去年ゴンドラで1900メートルまであがり栂池自然園を観光しましたが、まさか1年後に自分が自然園入口手前の登山口からテント泊で縦走するとは夢にも思わず感慨深い思いでした。初日雨からあられに変わり、あられが顔にあたり結構痛く、白馬大池が見えた時はガッスっていて全貌が見えず、まるで海が突如あらわれたように思えました。小屋に到着しテントを設営するとき手がかじかみ、かなり寒かったですが、テントの中に入りお湯を沸かし、ウイスキーをお湯割で飲み一息つけました。雪のなかでのテント泊は初めてで、マットを足下まで引いてなく銀ペフだけでは、かなり寒く、夜中に頭上にあった2つの個装袋の1つを足に引きました。寒さで断続的に起きましたが、幾分寝ることができが できました。
2日目、道中、本来の目的地の日本海も見え、また剱岳も間近に見え、また夕日や翌日は朝日もきれいに見え、景色を存分に堪能しました。また白馬岳山頂を目指し、吹雪のなか登りましたが、下を見ると白馬の穏やかな町並みが見え、あまりの違いに感慨深い思いが有りました。
今回初めての積雪期のテント泊を経験でき、すごく良かったです。これからもっと体力、技術、経験を積み、縦走にがっつりと臨んでいきたいです。そしていつか栂海新道を縦走して日本海に到達したいです。今回みなさんと縦走、テント泊でき、とても思い出深い山行になりました。本当にありがとうございました。
【感想】 53期 亀島
白馬岳~日本海迄(この時期)と思いましたが、真夏の暑い時期よりましか。
長期歩きになる為、水の有る場所をネットで検索。荷物も最低限。後に是が仇となった。
ゴンドラに乗り、終点まじかになるとドンヨリと暗く大雨。
白馬大池迄カッパを浸透して中迄ビッショリ。
手がかじかみ突風と大雨でテントを張るが、手がかじかんで
上手く紐が結べない。小屋に避難。
一人残したT さんが心配だ。
小屋で衣類、かっぱを乾かし、T さんのかっぱも
乾かす。
白馬迄は薄い手袋の為、手の先が白く変色。
あわてて手を揉む。この時期の天候の怖さを味わった山行でした。
Tリーダーを始め皆さんありがとうございました。
【感想】 52期 小泉賀奈子
栂海新道を歩きたいなあとずっと思っていました。今回、Tさんが企画され、これはチャンス!と参加させていただくことにしました。
栂海新道を知ったのは、以前山で一緒になった大学生が、「今までで一番印象深かった山行は、上高地から稜線をたどって日本海まで歩いたことです。」と話していたことがきっかけでした。北アルプスの山々が日本海までつながっていると思うと、何だか壮大で夢があってわくわくしたのを覚えています。
-------------------------
*必須の作業:*
a – 山行の感想文で、縦走に臨むためにこれから積みたいと書かれているものをすべて挙げてください。
b – 山行の感想文から、「2日目、道中、本来の目的地の」を含む語句で始まり「ゴンドラに乗り、終点まじかになるとドンヨリと暗く大雨。」で終わる箇所を、一字も変えずに書き写しなさい。
c – 山行の感想文の最後の文に続けて、その先を書き進めなさい。
このあとの行は使わなくてよい。

*表示情報:*
-------------------------
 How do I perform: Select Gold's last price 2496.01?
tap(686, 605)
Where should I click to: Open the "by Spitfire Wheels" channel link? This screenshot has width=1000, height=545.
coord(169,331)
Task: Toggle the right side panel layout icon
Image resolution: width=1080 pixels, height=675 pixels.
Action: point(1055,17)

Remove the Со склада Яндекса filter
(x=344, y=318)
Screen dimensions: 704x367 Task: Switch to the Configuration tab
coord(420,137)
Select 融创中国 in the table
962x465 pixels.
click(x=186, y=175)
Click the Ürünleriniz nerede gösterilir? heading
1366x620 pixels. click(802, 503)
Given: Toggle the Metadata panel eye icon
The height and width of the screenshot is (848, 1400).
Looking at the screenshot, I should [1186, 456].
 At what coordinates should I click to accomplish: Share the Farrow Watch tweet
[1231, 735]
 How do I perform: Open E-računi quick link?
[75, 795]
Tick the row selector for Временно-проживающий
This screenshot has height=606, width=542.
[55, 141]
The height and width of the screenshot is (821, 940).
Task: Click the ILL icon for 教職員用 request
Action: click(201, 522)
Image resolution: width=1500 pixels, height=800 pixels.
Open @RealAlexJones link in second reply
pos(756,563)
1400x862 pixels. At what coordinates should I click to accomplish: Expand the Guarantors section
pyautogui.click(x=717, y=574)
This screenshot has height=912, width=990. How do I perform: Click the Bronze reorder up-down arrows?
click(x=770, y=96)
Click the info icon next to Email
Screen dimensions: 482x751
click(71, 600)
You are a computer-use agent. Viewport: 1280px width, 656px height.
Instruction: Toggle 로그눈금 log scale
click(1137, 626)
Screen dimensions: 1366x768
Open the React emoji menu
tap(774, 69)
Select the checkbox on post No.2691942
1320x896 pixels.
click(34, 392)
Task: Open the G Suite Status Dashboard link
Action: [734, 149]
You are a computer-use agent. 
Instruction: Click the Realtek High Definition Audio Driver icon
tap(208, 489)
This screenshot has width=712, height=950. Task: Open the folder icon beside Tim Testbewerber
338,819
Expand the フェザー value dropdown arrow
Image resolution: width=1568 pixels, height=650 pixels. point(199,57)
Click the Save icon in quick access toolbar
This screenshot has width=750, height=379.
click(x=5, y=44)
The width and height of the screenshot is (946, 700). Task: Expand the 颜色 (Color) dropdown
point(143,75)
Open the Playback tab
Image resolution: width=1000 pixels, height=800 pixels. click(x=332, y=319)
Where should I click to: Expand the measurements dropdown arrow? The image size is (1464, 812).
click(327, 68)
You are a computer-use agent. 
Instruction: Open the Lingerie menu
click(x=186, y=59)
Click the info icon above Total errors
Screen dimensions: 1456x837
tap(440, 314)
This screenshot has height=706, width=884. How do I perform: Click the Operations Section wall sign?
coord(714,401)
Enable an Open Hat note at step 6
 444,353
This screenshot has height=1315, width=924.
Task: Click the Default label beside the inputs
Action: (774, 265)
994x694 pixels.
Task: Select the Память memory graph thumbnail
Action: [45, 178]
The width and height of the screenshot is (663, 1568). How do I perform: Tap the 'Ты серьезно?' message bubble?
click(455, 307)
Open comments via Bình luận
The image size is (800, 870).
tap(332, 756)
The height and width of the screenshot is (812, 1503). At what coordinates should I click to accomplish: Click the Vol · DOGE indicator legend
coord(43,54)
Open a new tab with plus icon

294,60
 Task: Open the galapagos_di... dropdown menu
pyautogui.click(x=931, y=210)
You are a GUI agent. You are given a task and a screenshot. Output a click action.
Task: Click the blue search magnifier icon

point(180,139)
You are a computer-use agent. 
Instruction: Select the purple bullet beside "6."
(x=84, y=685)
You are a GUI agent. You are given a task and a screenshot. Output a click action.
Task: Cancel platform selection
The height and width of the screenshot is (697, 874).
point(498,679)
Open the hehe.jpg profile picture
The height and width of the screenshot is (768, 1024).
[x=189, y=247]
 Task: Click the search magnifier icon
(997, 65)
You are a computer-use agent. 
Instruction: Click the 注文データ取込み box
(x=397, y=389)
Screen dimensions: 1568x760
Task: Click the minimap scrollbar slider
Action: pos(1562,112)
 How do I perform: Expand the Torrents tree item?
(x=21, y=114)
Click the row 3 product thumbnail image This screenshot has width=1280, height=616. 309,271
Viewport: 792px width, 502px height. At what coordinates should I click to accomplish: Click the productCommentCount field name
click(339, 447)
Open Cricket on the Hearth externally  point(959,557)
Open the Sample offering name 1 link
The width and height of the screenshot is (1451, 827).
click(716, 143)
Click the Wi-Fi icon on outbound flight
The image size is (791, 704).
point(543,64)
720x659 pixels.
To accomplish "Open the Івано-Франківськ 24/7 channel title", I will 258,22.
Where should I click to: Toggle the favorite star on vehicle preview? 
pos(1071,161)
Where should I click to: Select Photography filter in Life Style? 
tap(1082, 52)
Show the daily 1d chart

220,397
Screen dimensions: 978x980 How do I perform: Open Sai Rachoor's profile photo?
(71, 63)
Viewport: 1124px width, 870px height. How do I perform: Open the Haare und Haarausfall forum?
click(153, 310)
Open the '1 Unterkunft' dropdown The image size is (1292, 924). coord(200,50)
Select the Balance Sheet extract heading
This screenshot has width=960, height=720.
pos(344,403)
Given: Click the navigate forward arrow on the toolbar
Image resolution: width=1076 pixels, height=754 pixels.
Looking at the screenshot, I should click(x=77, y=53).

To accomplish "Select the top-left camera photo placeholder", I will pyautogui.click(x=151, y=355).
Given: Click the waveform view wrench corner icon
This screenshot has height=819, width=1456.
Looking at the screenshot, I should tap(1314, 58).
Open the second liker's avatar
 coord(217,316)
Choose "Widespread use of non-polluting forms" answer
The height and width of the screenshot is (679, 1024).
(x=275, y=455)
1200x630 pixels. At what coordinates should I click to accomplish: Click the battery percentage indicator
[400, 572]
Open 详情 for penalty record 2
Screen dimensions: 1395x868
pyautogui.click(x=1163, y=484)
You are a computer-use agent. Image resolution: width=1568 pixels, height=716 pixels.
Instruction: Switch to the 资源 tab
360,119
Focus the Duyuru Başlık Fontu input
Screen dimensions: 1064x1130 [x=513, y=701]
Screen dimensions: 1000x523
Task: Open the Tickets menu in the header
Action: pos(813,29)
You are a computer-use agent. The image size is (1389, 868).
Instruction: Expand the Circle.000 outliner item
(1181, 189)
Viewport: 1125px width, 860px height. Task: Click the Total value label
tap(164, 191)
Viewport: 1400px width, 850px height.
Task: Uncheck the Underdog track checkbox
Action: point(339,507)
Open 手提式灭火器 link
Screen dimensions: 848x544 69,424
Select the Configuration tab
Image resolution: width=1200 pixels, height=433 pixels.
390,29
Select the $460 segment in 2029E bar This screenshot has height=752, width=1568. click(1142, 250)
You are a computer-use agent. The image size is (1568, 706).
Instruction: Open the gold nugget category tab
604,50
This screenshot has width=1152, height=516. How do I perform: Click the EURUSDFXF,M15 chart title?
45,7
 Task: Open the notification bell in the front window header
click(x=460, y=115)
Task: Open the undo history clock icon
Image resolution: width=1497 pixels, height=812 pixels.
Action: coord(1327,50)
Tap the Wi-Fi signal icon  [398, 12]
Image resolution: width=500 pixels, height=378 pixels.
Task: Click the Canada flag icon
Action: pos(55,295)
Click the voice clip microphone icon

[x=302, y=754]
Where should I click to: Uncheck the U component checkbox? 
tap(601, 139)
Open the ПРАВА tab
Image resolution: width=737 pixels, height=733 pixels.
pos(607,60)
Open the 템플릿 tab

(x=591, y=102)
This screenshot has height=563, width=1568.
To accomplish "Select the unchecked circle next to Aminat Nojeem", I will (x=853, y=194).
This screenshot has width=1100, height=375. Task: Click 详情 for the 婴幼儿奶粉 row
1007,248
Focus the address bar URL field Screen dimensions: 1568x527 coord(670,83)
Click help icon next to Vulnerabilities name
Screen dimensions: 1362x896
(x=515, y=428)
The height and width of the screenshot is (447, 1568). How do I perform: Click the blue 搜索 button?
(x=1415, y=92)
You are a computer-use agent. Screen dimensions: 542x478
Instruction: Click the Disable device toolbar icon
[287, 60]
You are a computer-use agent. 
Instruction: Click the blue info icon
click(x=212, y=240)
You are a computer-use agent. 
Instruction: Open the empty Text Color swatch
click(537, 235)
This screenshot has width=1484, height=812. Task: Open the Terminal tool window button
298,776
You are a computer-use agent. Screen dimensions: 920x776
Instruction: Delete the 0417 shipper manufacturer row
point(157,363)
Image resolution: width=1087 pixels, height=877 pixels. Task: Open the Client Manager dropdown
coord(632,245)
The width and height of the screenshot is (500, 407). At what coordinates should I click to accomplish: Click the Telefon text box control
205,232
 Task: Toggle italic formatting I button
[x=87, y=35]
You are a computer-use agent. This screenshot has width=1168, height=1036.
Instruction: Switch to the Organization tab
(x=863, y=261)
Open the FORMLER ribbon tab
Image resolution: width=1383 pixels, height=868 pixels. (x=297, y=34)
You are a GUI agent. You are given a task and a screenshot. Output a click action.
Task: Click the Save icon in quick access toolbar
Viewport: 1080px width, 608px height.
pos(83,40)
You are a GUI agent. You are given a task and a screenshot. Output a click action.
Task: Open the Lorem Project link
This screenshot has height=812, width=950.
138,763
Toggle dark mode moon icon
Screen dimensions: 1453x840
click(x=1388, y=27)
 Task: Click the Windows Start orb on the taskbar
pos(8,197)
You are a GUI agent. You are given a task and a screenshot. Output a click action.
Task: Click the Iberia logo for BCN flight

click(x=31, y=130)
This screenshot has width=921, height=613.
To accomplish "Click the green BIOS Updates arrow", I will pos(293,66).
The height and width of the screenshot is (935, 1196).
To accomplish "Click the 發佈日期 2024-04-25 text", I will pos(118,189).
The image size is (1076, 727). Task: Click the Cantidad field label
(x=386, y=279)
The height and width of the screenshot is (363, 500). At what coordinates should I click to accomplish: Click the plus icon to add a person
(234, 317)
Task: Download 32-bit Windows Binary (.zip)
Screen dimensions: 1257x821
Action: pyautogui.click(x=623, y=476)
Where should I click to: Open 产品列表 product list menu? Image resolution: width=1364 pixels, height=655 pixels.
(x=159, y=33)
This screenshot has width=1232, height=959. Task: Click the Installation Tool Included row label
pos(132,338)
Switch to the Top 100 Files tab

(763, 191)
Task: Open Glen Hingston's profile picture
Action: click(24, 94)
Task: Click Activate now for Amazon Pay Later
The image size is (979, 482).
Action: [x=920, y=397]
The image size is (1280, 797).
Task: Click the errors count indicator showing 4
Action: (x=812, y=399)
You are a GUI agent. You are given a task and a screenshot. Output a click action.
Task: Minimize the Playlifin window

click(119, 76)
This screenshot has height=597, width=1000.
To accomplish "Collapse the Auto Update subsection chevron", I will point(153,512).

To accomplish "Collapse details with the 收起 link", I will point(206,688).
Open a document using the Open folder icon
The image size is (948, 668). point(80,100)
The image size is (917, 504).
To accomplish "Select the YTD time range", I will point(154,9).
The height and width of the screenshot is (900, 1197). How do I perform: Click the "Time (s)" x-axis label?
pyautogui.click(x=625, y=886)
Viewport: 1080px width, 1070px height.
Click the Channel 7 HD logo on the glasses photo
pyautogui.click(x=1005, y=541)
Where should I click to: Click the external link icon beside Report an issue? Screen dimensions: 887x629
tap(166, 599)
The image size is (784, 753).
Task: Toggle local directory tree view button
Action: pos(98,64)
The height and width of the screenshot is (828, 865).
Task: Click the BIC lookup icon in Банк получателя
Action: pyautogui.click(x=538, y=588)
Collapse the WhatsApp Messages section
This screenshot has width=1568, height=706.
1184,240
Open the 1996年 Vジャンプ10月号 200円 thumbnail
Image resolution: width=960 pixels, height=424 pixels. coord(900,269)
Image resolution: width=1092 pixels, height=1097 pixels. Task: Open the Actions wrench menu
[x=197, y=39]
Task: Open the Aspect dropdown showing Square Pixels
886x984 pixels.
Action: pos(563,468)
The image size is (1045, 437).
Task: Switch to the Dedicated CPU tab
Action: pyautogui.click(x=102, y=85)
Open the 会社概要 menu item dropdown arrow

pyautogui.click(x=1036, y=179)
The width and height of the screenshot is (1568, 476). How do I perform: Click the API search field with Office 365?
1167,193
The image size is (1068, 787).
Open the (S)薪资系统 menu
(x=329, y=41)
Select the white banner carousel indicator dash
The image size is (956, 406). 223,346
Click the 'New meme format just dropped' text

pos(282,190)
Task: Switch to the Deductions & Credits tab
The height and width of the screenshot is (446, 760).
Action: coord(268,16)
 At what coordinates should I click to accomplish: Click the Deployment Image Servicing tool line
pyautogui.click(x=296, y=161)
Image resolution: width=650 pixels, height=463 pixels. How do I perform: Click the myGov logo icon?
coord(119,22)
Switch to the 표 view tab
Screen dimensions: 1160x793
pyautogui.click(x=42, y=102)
-------------------------
*回答内容:*
a – 体力、技術、経験

b –
2日目、道中、本来の目的地の日本海も見え、また剱岳も間近に見え、また夕日や翌日は朝日もきれいに見え、景色を存分に堪能しました。また白馬岳山頂を目指し、吹雪のなか登りましたが、下を見ると白馬の穏やかな町並みが見え、あまりの違いに感慨深い思いが有りました。
今回初めての積雪期のテント泊を経験でき、すごく良かったです。これからもっと体力、技術、経験を積み、縦走にがっつりと臨んでいきたいです。そしていつか栂海新道を縦走して日本海に到達したいです。今回みなさんと縦走、テント泊でき、とても思い出深い山行になりました。本当にありがとうございました。
【感想】 53期 亀島
白馬岳~日本海迄(この時期)と思いましたが、真夏の暑い時期よりましか。
長期歩きになる為、水の有る場所をネットで検索。荷物も最低限。後に是が仇となった。
ゴンドラに乗り、終点まじかになるとドンヨリと暗く大雨。

c –
しかし、今回はあいにくの天候。予定していた稜線を歩くには危険だということで、急遽白馬岳に向かうことに。雨の山も久しぶりなら、今年初の積雪も体験。さらに2日目の稜線歩きではまさかの吹雪。秋晴れのもと、日本海まで歩く夢はとても甘いものだったようです。
一転して白馬岳では夕日とご来光を見ることができ、その美しさに感動しました。山で見る太陽って本当に雄大です。また、3日目に猿倉へ下りるときにはすっかり晴れ、紅葉と雪のコントラストを楽しむことができました。山では万全の準備が必要なのだなあと改めて感じた3日間でした。1日目のずぶぬれテント泊も、2日目夜の豪華な食事も、由良さんにお世話になった8人乗りのワゴンも、みんなよい思い出です。多彩なメンバーで山に行けるのは、山岳会のいいところだと思います。Tリーダーをはじめ、ご一緒してくださったみなさま、ありがとうございました。
【感想】 52期 秋房伸一
微妙な季節ですし、猪熊さんの「山の天気予報」の山岳天気予報をチェックしたところ、土曜は初雪で大荒れとの予報。情報を得て装備や心構えもあったため、稜線での吹雪も、想定の範囲内で落ち着いて対処できました。栂海新道に予定どおり行けなかったのは残念ですが、これはこれでよい経験になったと思います。
【感想】 56期 土井 司
前回途中でのリタイヤに対するリベンジと生き込んで望んだ栂海新道であったが、天候の急変(荒天)によりまたもや断念。
テント設営時では寒さのあまり手が震えっぱなし、低体温症で遭難する人の状況が理解できる。
まともな設営ができず。さらにテント内部浸水により私を含む3名が山小屋へ逃げ込む。
波乱含みのスタートとなった例会でテンションは極限まで下がる。しかし翌朝、晴れ間を突いた冠雪の美しさに徐々にテンションが上がり始める。
行き先を白馬に変え、猛風に耐えながらひたすら山頂を目指す。山頂へ着いた時には風もだいぶおさまり景色も見渡せるようになっていた。
2日目の午後からは風は強いものの雲は全くない晴天になる。
雪を抱いた頂の美しさ、日没のすべてを赤色に変える太陽、青い空と白い山肌と紅葉とのコントラスト等々素晴らしい景色が目に飛び込んでくる。
あれだけ落ち込んでいたテンションが最高潮になり、山を降りることが寂しくなっていた。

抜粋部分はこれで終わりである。